COVID-19 AKI affected 27% of patients hospitalized with COVID-19 across the two institutions in this study. This proportion is between the 22% and 36% described among hospitalized patients in reports from New York City (14,15). Given the substantial increase in mortality reported with AKI in patients hospitalized with COVID-19, the high frequency of AKI represents a profound risk among patients who are already vulnerable.

The renal tubule is a known target of non-COVID-19 AKI, requiring constant energy from mitochondria for active solute transport. Ischemic, inflammatory, and toxic stressors reduce renal NAD+, compromising transport function (5,16). Part of this shortfall may result from a local decrease of niacinamide and other biosynthetic precursors (4,5,17). If this energetic deficit persists, acute tubular injury arises. Our results demonstrate that niacinamide supplementation had no significant association with measured outcomes in patients with KDIGO stage-1 AKI. On average, these individuals had no net increase in serum creatinine after meeting eligibility regardless of niacinamide administration, suggesting they were likely to recover on their own regardless of therapy. Although speculative, individuals with mild AKI may not be sufficiently NAD+ deficient to benefit from NAD+ boosting. Consistently, experimental AKI models exhibit a proportional relationship between renal NAD+ reduction and AKI severity (5). Of note, results from the RECOVERY Trial demonstrate a similar trend for dexamethasone and mortality, with benefit seen only among patients who are sicker (18).

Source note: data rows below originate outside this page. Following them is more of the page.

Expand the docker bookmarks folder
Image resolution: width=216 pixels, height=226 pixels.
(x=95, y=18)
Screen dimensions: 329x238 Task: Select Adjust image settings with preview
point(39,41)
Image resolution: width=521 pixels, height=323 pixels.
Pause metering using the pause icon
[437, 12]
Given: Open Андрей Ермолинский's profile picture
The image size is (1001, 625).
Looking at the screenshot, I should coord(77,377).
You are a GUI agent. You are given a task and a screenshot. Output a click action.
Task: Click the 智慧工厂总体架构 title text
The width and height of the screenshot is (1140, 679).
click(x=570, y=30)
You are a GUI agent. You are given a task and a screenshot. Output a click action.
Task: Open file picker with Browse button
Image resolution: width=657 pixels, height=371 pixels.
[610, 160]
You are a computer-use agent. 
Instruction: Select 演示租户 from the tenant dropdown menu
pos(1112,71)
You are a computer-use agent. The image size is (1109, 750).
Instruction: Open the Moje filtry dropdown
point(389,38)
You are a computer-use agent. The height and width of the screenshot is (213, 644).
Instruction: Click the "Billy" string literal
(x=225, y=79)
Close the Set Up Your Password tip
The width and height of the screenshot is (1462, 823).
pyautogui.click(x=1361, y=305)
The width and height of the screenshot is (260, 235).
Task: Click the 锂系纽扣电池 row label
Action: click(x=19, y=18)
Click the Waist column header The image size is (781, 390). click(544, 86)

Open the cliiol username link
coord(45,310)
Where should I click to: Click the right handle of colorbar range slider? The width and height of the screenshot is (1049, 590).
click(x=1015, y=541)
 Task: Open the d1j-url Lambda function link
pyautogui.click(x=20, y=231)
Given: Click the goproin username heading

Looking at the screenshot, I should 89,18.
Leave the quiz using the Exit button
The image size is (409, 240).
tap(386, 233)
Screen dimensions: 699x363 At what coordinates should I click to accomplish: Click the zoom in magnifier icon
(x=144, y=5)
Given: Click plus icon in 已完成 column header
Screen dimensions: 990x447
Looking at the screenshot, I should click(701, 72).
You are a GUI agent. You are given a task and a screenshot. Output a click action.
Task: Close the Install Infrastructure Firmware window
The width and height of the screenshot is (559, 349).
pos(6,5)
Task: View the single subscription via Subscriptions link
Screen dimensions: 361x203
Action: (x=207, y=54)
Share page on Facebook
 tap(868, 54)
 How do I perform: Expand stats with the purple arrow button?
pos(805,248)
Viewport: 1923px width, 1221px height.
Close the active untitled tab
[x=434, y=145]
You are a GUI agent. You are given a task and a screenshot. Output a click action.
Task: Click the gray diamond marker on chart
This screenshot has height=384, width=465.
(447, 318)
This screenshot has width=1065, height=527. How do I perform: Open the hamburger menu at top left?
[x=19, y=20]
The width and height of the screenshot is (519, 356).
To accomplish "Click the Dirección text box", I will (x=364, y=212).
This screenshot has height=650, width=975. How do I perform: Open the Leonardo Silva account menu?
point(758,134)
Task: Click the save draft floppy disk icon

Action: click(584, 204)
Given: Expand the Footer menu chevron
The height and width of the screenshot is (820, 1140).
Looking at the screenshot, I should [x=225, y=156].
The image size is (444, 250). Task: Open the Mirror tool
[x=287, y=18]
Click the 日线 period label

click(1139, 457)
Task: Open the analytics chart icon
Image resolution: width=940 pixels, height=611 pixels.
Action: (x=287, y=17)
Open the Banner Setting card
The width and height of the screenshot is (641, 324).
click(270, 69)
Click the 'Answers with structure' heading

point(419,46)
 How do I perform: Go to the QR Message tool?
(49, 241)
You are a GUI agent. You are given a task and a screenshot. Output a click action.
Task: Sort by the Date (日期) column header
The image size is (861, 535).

The absence of association between niacinamide and RRT is notable. Three potential factors may have contributed to this finding. First, all patients in our study have AKI and, hence, mortality among patients with AKI is essentially a test of AKI prognosis. Second, as we discuss in our limitations below, timing of RRT may be less objective than mortality. Third, although we observed a strong association with mortality, we also observed a statistically significant association with improved creatinine trend. Creatinine trend and death may provide objective bookend indicators of the true effect, which is likely to be moderate.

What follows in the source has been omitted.